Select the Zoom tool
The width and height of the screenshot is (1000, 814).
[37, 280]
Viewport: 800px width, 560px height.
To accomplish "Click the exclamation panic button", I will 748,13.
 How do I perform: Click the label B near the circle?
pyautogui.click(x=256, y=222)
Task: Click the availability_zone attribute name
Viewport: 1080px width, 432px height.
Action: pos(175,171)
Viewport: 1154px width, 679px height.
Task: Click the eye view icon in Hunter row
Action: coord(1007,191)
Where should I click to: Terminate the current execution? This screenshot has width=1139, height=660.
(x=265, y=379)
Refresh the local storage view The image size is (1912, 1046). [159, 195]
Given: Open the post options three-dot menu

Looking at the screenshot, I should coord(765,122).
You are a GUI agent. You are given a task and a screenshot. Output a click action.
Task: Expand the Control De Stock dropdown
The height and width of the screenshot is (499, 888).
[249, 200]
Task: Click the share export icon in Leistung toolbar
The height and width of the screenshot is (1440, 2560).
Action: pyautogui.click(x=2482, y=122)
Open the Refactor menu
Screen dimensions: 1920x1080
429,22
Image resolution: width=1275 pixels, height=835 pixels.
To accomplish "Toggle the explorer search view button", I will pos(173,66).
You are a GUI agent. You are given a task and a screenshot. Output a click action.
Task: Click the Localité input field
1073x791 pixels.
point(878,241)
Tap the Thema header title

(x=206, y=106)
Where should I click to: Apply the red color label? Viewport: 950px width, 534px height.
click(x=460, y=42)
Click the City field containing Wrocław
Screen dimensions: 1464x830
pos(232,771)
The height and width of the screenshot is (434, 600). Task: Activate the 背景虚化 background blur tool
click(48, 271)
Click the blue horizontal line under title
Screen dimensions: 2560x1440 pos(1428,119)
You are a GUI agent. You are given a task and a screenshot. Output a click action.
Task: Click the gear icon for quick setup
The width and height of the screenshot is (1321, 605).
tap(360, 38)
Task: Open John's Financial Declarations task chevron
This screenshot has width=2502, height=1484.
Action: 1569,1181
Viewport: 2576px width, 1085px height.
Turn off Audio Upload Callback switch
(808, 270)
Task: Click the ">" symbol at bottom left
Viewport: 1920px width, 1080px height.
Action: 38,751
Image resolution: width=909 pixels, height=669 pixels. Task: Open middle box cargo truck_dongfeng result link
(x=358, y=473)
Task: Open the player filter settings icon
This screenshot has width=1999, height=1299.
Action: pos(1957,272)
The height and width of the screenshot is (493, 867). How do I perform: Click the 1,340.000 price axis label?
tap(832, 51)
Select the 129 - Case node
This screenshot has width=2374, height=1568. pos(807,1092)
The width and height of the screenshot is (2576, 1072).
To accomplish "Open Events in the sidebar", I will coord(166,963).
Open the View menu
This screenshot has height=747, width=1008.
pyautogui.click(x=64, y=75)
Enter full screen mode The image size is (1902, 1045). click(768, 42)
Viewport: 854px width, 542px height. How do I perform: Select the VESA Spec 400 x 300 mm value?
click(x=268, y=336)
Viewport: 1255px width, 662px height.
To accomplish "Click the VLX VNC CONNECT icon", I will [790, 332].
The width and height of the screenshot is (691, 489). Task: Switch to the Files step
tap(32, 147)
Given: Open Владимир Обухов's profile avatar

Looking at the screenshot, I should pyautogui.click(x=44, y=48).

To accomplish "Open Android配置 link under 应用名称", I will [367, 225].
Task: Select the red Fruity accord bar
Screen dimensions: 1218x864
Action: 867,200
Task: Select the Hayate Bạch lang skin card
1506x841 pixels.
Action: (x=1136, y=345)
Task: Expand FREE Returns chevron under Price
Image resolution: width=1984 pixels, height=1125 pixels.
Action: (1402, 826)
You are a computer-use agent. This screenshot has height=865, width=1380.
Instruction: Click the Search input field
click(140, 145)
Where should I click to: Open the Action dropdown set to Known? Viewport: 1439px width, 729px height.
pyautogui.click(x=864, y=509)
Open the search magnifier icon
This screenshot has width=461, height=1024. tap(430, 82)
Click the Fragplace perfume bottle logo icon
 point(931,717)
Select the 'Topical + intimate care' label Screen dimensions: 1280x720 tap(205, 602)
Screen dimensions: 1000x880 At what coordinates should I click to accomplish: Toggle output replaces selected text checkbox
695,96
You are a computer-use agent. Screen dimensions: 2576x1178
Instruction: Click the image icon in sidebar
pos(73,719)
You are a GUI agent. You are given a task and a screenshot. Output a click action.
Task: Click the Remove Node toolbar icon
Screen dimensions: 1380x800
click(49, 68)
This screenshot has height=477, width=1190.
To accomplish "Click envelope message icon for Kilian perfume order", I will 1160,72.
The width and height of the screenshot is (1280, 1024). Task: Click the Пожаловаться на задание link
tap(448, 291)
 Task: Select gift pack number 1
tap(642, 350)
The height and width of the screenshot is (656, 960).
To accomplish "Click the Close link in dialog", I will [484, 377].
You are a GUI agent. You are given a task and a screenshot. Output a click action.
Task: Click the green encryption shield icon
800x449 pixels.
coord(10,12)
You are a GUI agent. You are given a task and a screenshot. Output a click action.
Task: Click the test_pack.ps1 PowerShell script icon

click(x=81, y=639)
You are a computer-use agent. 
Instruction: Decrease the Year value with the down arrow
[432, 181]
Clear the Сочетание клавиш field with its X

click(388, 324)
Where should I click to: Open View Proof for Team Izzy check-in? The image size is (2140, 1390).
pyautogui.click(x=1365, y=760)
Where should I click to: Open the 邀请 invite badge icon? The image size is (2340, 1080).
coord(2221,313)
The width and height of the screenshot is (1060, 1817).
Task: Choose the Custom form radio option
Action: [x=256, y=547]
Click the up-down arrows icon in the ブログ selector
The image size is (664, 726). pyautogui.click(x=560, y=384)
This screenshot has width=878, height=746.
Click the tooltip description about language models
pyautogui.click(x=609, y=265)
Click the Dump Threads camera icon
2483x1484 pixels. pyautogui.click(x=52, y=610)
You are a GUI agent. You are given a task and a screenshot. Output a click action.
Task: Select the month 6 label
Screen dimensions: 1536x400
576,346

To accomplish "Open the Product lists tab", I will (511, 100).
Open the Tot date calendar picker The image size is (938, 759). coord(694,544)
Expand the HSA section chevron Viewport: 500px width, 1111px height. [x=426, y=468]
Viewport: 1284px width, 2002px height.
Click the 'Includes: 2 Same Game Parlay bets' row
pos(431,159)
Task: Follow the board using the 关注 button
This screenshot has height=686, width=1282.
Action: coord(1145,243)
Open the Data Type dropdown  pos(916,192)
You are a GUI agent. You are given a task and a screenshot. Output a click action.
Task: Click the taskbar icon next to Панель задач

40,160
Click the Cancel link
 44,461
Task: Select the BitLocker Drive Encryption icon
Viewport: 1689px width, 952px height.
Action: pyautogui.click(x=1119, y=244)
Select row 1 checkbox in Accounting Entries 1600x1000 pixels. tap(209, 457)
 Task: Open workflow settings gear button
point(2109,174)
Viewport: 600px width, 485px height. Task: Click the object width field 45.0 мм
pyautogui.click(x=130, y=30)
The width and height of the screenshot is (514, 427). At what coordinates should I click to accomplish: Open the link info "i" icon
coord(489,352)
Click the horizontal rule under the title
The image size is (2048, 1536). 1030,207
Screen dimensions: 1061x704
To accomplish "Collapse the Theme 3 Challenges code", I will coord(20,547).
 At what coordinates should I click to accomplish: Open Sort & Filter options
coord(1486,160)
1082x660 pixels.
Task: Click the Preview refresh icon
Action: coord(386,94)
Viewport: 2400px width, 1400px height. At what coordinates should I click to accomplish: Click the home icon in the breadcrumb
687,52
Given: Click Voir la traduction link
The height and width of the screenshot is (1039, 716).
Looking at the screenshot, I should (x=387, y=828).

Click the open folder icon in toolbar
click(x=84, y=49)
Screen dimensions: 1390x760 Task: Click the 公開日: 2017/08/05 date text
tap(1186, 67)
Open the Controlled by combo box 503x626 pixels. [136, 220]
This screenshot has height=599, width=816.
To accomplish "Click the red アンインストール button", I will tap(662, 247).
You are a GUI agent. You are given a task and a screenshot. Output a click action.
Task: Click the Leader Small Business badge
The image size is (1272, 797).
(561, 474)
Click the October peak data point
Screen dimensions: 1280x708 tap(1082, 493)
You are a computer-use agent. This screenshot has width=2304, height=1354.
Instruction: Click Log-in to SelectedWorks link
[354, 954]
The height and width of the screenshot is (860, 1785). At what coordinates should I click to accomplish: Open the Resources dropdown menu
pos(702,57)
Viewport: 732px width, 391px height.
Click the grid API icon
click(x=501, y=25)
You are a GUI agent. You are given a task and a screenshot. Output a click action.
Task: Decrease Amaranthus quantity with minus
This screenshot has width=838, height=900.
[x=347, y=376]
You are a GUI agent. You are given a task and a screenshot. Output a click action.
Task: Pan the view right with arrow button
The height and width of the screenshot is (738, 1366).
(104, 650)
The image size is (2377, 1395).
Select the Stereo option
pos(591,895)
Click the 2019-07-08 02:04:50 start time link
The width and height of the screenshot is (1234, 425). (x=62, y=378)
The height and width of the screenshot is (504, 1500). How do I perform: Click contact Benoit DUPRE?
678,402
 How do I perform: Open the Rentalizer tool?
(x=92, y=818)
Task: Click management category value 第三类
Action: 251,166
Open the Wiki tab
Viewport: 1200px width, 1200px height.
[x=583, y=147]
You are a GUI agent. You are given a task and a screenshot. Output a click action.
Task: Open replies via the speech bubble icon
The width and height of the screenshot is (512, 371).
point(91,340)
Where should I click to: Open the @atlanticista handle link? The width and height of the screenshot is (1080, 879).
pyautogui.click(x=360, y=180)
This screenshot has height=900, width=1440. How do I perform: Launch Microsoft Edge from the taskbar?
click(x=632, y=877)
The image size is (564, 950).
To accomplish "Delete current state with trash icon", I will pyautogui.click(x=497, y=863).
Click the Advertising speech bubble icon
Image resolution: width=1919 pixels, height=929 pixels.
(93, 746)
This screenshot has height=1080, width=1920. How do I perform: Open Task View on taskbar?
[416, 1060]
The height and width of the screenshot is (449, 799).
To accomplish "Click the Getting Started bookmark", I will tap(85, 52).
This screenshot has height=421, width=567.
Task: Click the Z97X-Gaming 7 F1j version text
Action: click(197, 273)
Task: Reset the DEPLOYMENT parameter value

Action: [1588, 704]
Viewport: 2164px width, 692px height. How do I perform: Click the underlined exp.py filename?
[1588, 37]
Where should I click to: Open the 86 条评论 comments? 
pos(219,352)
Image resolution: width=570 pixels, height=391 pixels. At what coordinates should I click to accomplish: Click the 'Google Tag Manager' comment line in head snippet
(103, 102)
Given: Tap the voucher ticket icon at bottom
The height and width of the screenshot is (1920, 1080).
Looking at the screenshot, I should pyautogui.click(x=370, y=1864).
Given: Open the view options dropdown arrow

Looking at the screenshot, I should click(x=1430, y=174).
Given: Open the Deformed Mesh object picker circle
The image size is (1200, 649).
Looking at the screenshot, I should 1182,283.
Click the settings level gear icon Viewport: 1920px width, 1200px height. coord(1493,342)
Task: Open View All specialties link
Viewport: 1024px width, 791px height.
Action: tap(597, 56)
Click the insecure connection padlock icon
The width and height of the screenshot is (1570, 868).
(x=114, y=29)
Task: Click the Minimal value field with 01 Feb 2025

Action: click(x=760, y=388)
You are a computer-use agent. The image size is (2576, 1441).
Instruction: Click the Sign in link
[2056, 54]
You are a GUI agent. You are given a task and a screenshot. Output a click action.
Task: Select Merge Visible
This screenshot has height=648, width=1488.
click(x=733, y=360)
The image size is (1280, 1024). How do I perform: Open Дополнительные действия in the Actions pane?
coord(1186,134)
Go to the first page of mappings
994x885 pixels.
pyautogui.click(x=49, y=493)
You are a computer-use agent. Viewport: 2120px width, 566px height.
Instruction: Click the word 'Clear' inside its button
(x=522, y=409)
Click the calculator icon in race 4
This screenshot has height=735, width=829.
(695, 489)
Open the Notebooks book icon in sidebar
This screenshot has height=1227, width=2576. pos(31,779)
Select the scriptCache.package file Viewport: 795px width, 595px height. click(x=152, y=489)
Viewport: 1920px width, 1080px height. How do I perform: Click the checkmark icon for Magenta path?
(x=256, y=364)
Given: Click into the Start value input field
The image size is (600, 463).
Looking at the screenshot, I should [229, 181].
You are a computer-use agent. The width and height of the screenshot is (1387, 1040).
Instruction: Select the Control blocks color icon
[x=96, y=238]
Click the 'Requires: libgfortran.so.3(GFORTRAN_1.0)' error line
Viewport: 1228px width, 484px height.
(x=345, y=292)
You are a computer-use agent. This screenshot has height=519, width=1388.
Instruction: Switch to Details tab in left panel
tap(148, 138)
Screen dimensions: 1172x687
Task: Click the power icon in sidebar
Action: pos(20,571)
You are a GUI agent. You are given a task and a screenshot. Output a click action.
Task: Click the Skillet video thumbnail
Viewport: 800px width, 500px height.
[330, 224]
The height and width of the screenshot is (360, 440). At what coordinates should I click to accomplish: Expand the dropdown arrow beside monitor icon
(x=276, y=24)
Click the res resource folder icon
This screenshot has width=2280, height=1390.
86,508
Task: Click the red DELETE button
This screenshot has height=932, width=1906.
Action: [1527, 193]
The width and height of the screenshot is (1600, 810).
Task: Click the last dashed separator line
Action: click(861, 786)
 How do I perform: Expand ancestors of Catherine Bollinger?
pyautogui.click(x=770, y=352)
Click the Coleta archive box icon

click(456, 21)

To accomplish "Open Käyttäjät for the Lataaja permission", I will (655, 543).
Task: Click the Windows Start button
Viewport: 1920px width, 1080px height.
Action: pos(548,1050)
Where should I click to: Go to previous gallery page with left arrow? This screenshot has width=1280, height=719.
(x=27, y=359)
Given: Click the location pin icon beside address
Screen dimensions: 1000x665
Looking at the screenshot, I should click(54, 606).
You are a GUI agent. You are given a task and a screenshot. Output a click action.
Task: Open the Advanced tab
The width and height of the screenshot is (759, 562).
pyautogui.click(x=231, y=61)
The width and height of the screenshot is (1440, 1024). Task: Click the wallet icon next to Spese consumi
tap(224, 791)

▶ The exercise: Output the lines from the line with "How do I perform: Expand" to the line with "Looking at the screenshot, I should click(54, 606)." as a numbered list, leaving out blank lines.

▶ Reply:
1.  How do I perform: Expand ancestors of Catherine Bollinger?
2. pyautogui.click(x=770, y=352)
3. Click the Coleta archive box icon
4. click(456, 21)
5. To accomplish "Open Käyttäjät for the Lataaja permission", I will (655, 543).
6. Task: Click the Windows Start button
7. Viewport: 1920px width, 1080px height.
8. Action: pos(548,1050)
9. Where should I click to: Go to previous gallery page with left arrow? This screenshot has width=1280, height=719.
10. (x=27, y=359)
11. Given: Click the location pin icon beside address
12. Screen dimensions: 1000x665
13. Looking at the screenshot, I should click(54, 606).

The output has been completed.